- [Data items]
■ ■ ■ ■
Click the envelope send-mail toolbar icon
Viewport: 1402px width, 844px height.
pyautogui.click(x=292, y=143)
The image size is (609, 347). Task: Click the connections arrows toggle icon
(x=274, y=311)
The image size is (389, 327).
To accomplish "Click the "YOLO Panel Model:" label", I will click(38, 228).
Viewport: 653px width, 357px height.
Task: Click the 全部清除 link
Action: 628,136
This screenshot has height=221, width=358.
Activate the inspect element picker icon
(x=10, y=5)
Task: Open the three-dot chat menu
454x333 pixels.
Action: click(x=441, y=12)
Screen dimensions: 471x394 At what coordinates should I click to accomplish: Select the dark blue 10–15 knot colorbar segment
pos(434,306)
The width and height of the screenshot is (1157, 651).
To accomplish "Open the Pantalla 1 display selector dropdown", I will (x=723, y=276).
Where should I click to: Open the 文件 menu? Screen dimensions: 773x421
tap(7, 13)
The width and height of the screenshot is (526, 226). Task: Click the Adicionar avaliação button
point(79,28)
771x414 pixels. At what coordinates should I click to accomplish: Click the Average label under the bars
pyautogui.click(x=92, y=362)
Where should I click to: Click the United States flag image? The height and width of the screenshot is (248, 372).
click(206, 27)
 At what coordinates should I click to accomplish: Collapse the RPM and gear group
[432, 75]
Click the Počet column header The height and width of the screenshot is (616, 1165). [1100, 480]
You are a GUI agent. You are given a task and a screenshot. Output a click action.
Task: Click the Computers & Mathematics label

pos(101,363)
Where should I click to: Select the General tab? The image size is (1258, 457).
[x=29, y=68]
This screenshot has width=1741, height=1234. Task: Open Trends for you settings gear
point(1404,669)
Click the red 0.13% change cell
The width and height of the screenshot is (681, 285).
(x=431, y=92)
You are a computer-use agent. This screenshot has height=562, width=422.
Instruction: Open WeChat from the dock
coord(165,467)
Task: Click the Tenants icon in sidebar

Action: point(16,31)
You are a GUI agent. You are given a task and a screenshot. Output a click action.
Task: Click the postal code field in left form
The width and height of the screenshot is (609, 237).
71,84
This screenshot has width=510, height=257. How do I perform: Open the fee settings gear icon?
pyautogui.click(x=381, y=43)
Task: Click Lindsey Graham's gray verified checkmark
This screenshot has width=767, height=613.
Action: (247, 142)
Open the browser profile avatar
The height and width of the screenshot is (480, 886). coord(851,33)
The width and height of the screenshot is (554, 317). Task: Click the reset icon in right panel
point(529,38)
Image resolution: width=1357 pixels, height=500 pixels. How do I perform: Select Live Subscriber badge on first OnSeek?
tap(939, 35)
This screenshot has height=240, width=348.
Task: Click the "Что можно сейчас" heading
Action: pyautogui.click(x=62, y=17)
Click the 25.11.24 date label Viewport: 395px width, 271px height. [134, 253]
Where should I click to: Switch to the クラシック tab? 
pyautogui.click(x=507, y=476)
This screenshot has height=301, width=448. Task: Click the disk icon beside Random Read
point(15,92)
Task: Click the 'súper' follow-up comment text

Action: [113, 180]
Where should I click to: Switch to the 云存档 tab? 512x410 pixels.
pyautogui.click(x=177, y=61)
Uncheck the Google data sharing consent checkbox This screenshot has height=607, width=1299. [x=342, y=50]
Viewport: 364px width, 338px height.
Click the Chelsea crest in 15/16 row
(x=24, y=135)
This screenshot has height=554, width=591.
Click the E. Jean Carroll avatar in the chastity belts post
■ ■ ■ ■
- [Instruction]
Rewrite the material above, changing "postal code" to "ZIP code" and leaving everything else as it is.

- [Answer below]
Click the envelope send-mail toolbar icon
Viewport: 1402px width, 844px height.
pyautogui.click(x=292, y=143)
The image size is (609, 347). Task: Click the connections arrows toggle icon
(x=274, y=311)
The image size is (389, 327).
To accomplish "Click the "YOLO Panel Model:" label", I will click(38, 228).
Viewport: 653px width, 357px height.
Task: Click the 全部清除 link
Action: 628,136
This screenshot has height=221, width=358.
Activate the inspect element picker icon
(x=10, y=5)
Task: Open the three-dot chat menu
454x333 pixels.
Action: click(x=441, y=12)
Screen dimensions: 471x394 At what coordinates should I click to accomplish: Select the dark blue 10–15 knot colorbar segment
pos(434,306)
The width and height of the screenshot is (1157, 651).
To accomplish "Open the Pantalla 1 display selector dropdown", I will (x=723, y=276).
Where should I click to: Open the 文件 menu? Screen dimensions: 773x421
tap(7, 13)
The width and height of the screenshot is (526, 226). Task: Click the Adicionar avaliação button
point(79,28)
771x414 pixels. At what coordinates should I click to accomplish: Click the Average label under the bars
pyautogui.click(x=92, y=362)
Where should I click to: Click the United States flag image? The height and width of the screenshot is (248, 372).
click(206, 27)
 At what coordinates should I click to accomplish: Collapse the RPM and gear group
[432, 75]
Click the Počet column header The height and width of the screenshot is (616, 1165). [1100, 480]
You are a GUI agent. You are given a task and a screenshot. Output a click action.
Task: Click the Computers & Mathematics label

pos(101,363)
Where should I click to: Select the General tab? The image size is (1258, 457).
[x=29, y=68]
This screenshot has width=1741, height=1234. Task: Open Trends for you settings gear
point(1404,669)
Click the red 0.13% change cell
The width and height of the screenshot is (681, 285).
(x=431, y=92)
You are a computer-use agent. This screenshot has height=562, width=422.
Instruction: Open WeChat from the dock
coord(165,467)
Task: Click the Tenants icon in sidebar

Action: point(16,31)
You are a GUI agent. You are given a task and a screenshot. Output a click action.
Task: Click the ZIP code field in left form
The width and height of the screenshot is (609, 237).
71,84
This screenshot has width=510, height=257. How do I perform: Open the fee settings gear icon?
pyautogui.click(x=381, y=43)
Task: Click Lindsey Graham's gray verified checkmark
This screenshot has width=767, height=613.
Action: (247, 142)
Open the browser profile avatar
The height and width of the screenshot is (480, 886). coord(851,33)
The width and height of the screenshot is (554, 317). Task: Click the reset icon in right panel
point(529,38)
Image resolution: width=1357 pixels, height=500 pixels. How do I perform: Select Live Subscriber badge on first OnSeek?
tap(939, 35)
This screenshot has height=240, width=348.
Task: Click the "Что можно сейчас" heading
Action: pyautogui.click(x=62, y=17)
Click the 25.11.24 date label Viewport: 395px width, 271px height. [134, 253]
Where should I click to: Switch to the クラシック tab? 
pyautogui.click(x=507, y=476)
This screenshot has height=301, width=448. Task: Click the disk icon beside Random Read
point(15,92)
Task: Click the 'súper' follow-up comment text

Action: [113, 180]
Where should I click to: Switch to the 云存档 tab? 512x410 pixels.
pyautogui.click(x=177, y=61)
Uncheck the Google data sharing consent checkbox This screenshot has height=607, width=1299. [x=342, y=50]
Viewport: 364px width, 338px height.
Click the Chelsea crest in 15/16 row
(x=24, y=135)
This screenshot has height=554, width=591.
Click the E. Jean Carroll avatar in the chastity belts post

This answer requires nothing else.